## ACTION ITEM
In the listing below, identify each line with the word "Liquid" and return those lines.

-- DATA PROVIDED follows --

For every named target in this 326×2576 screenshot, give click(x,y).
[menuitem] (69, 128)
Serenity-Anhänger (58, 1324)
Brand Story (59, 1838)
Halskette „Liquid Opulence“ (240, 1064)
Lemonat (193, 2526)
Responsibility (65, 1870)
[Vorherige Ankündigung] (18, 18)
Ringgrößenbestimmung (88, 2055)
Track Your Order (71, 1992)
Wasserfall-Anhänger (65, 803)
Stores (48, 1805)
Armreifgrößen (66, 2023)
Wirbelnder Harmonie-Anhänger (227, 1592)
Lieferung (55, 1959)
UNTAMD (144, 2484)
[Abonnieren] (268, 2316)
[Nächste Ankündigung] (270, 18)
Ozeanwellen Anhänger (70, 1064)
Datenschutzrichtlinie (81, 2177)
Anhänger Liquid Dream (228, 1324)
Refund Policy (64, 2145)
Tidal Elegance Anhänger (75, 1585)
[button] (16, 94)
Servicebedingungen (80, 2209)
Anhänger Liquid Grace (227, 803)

-- DATA PROVIDED concluded --

## RESULT BELOW
Halskette „Liquid Opulence“ (240, 1064)
Anhänger Liquid Dream (228, 1324)
Anhänger Liquid Grace (227, 803)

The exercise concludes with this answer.